Source:
=-=-=-=-=
Convolution Confusion (YOLO/UNets)

So I have successfully completed this course but must admit I still have some conceptual related questions I am having a hard time wrapping my mind around just yet. I may also update these questions as I get closer to an answer, but here goes:

  1. In YOLO, I understand some of the really big advantages are: a) no more need for a ‘sliding window’ b) many of the computations can now be replicated, or lets say ‘no longer duplicated’.

However (even with something small in class as presented, like a 19 x 19 grid), I guess I am not clear as to how, for the bounding box, the algorithm manages to find the ‘center’.

I mean, maybe you could find a subset of similar or associated regions, and then from there say ‘okay, these are our high probability regions’-- Let’s take the X,Y min/max from those and find our center.

But (at least apparently) I don’t see that in our calculations, so I am wondering how on Earth the algorithm pulls that off (?)

  1. I understand Neural Nets have been found to do some amazing things, but if we are only then, in YOLO, looking at a bunch of tiny boxes at a time… How can it possibly find an association ? Or as Prof. Ng admits and most of us know, humans are way better at this.

But, granted an image not taken from the class, as a person, if you showed me just this:


I would have no wild idea what that was, but the image it is extracted from is exactly this:

So it is not exactly clear to me how this is happening. I mean, I think, personally, despite our innate ability, I feel our visual recognition comes totally from the context. We see the ‘entire scene’ and then decide, ‘does this make sense being there’ ?

Maybe YOLO is doing the same, but we are not looking at little boxes one at a time.

Like, the first time you see Guernica, the canvas is just so big in person, you only see it ‘all at once’.


  1. I am trying to still do my own look up on this, but I find the 1 x 1 convolution confusing. Is this a convolutional version of something that is ‘fully connected’ ?

  2. And I’ll just leave off on this for the moment-- In the ‘upscale’ stage of UNets, I can only imagine these filters are crucially being produced by the skip transfers of the activations on the ‘downscale’ side, correct ? Or how on Earth does it know what to train to as we head back up ?

*Oops, forgot one thing-- With regard to ‘anchor boxes’, we were kind of just ‘handed them’ in the assignment, but in actuality, is this something you manually design (like a feature, or as you would in your train set ?). Or is this something an algorithm can decide ?
=-=-=-=-=
Record excerpts:

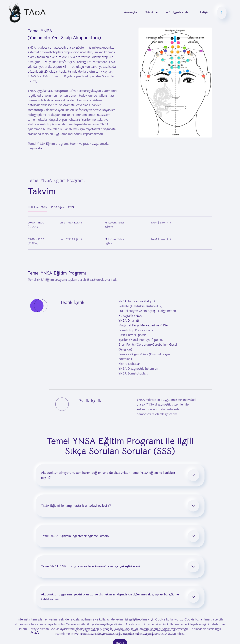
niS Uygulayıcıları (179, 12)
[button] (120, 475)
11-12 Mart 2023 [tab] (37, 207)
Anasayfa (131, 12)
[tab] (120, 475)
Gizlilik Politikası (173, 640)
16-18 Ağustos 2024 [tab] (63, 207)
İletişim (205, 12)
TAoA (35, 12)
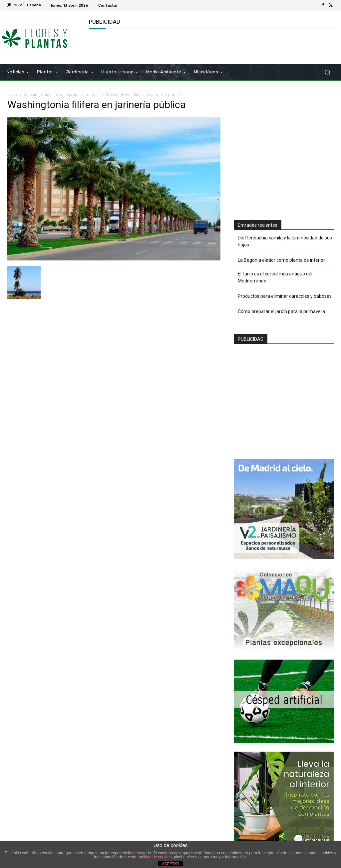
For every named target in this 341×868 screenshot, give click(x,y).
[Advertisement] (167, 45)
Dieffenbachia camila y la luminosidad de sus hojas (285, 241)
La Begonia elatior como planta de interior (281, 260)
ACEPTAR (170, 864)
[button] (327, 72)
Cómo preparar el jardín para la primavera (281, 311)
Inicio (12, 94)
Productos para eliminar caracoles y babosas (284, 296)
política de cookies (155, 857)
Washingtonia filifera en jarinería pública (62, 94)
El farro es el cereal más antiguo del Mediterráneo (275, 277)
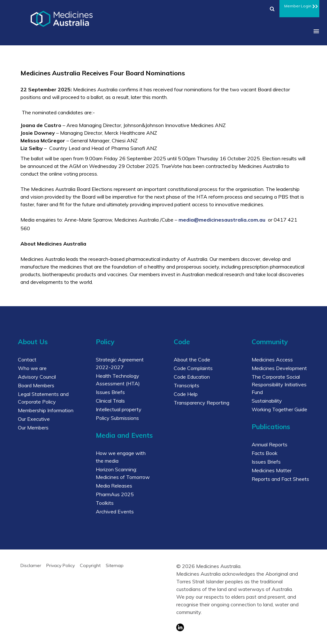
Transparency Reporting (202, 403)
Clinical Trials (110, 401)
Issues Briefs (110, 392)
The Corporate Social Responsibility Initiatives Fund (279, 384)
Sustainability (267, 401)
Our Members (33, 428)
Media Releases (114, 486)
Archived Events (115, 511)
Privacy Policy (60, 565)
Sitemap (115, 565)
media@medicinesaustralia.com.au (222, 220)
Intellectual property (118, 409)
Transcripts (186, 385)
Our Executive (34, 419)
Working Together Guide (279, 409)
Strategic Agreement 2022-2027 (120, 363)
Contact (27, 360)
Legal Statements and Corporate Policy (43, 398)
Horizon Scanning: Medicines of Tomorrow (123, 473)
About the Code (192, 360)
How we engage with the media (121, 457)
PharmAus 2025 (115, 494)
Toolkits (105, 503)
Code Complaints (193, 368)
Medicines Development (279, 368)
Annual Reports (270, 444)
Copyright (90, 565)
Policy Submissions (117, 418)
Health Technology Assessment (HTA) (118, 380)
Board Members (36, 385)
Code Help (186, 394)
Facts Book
=-=-=-=-=
Tasks for this exercise:
[A] Using the YOLO/UNets thread, explain why the poster doubts that YOLO can find an association when it looks at a bunch of tiny boxes at a time.
[B] Reproduce the entries from their start through the line containing "Our Members (33, 428)", with both ends included and the pictures omitted.

Set of answers:
[A] The poster feels that visual recognition comes totally from context: people see the entire scene and then judge whether something makes sense being there. A small crop viewed on its own gives no such context. The poster notes that, shown only such an extract, they would have no idea what it was.

[B]
niS Uygulayıcıları (179, 12)
[button] (120, 475)
11-12 Mart 2023 [tab] (37, 207)
Anasayfa (131, 12)
[tab] (120, 475)
Gizlilik Politikası (173, 640)
16-18 Ağustos 2024 [tab] (63, 207)
İletişim (205, 12)
TAoA (35, 12)
For every named target in this 341×868 screenshot, give click(x,y).
[Advertisement] (167, 45)
Dieffenbachia camila y la luminosidad de sus hojas (285, 241)
La Begonia elatior como planta de interior (281, 260)
ACEPTAR (170, 864)
[button] (327, 72)
Cómo preparar el jardín para la primavera (281, 311)
Inicio (12, 94)
Productos para eliminar caracoles y babosas (284, 296)
política de cookies (155, 857)
Washingtonia filifera en jarinería pública (62, 94)
El farro es el cereal más antiguo del Mediterráneo (275, 277)
Transparency Reporting (202, 403)
Clinical Trials (110, 401)
Issues Briefs (110, 392)
The Corporate Social Responsibility Initiatives Fund (279, 384)
Sustainability (267, 401)
Our Members (33, 428)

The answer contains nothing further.